Both of my key fobs are replacements, and both work fine with starting the car, locking/unlocking, and the panic button all work, but the fob will not open the trunk. When I hit the trunk unlock on the fob, the lights don't respond and I don't hear a clicking sound by the fusebox either. I'm thinking it could be an electrical issue, but the license plate lights (which seem to be attached to the physical trunk release button and run on the same cord) both seem to be working. I want to order a replacement trunk release button/license plate lights, but I'm not sure if those are the only problem as the lights on the back of the car don't flicker when I hit the trunk release button on the fob. 

Any suggestions?


----------



## _GABO_ (Mar 7, 2021)

Fold down your seats, pull the emergency release, replace the trunk switch/button.
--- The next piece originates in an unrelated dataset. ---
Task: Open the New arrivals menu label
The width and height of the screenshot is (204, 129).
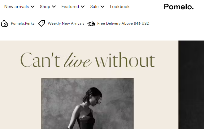Action: (16, 6)
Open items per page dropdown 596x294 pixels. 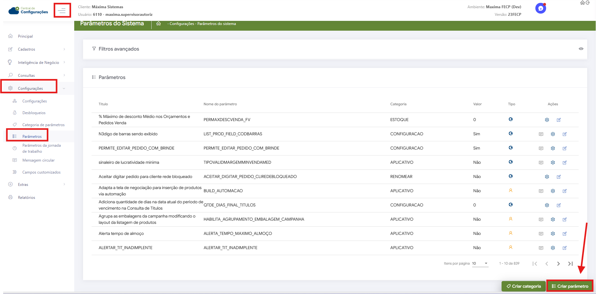click(x=480, y=263)
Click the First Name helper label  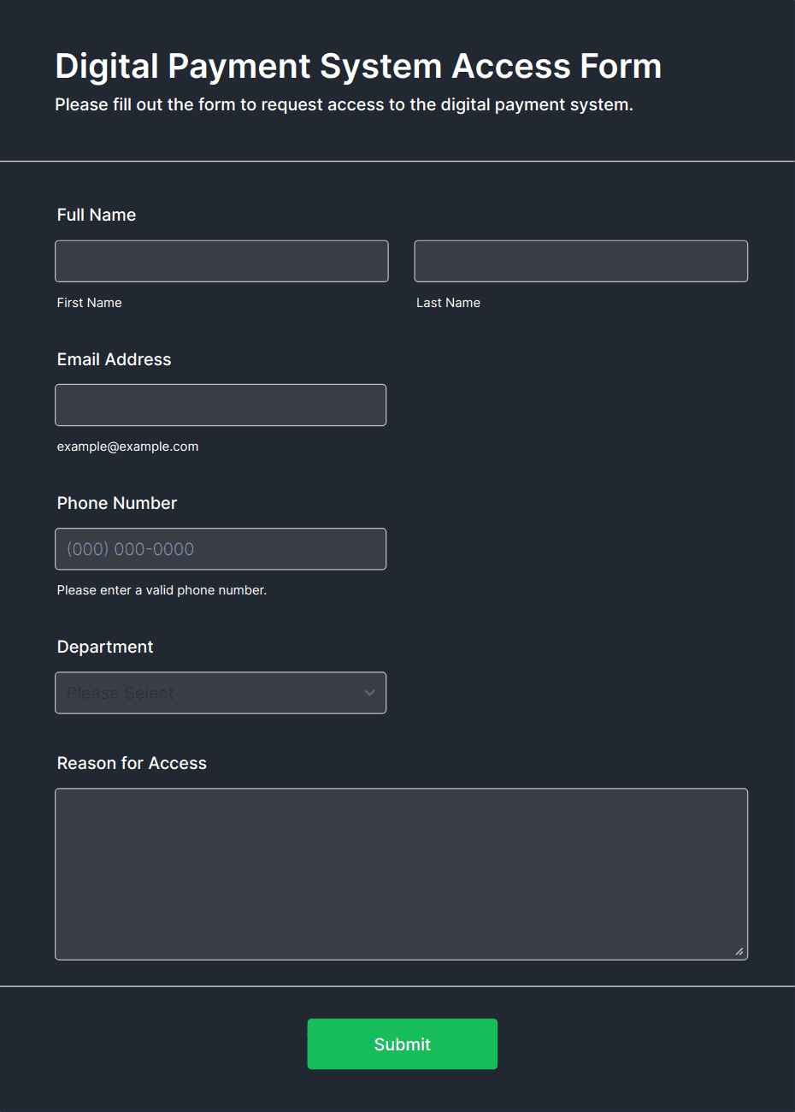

How-To: Replace Trunk Switch

Or if repair is more your bag, here's another thread:

How-To: Repair your Trunk Switch


----------



## guuyuk (Nov 12, 2015)

Alternatively, the trunk release relay may be out. The owners manual https://my.gm.com/content/dam/gmown...evrolet/cruze/2012_chevrolet_cruze_owners.pdf
page 10-40 shows relay number 1 in the interior fuse box. Google shows the relay running around $10-12 (listing multiple part numbers that may or may not be right because Google), but I'd check with a local auto parts store and see what the matching part from the one in your car actually costs.


----------



## JLL (Sep 12, 2017)

Welcome to the forum!

At you convenience, please make an introduction thread about yourself so we can get to know you better. You can find the new member introduction section HERE.


----------



## 916LTZCRZ (Nov 13, 2019)

iave the same problem now on my 12'
got a new relay didnt work returned new one to Azone
got a new switch,installed worked like a charm washed car stopped working
got another switch now it doest work at all .it opened once then quit?
i checked fuse i can hear relay click when i press key fob it clicks button on trunk relay still clicks but wont open. could it be the latch or the relay fried from water ?


----------